**WHAT THE TASK REQUIRES**
Exactly the lines from the one with "The image size is (573, 454)." through the final line of the entries, and nothing else, should appear in the answer; no pictures go in it.
===== DATA FOR THIS TASK
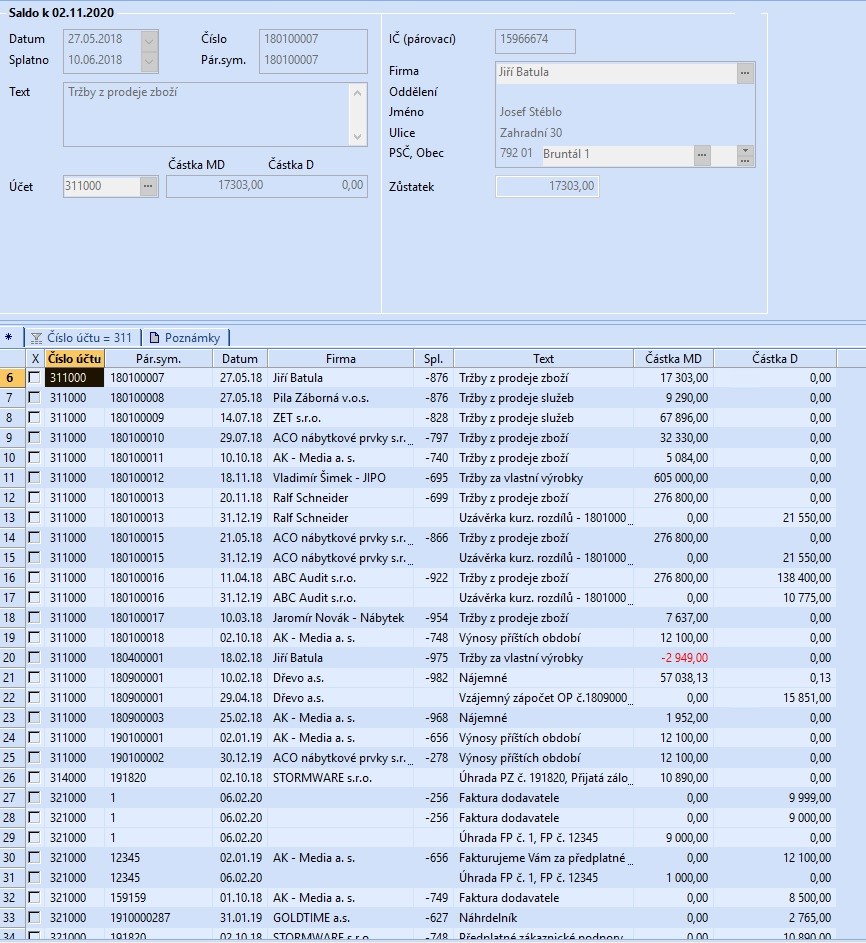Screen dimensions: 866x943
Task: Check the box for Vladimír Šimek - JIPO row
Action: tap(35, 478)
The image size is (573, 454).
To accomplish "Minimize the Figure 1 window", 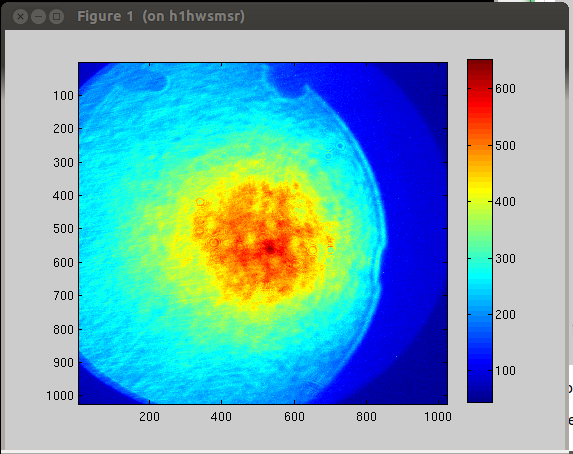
==========
**YOUR RESPONSE**
The image size is (573, 454).
To accomplish "Minimize the Figure 1 window", 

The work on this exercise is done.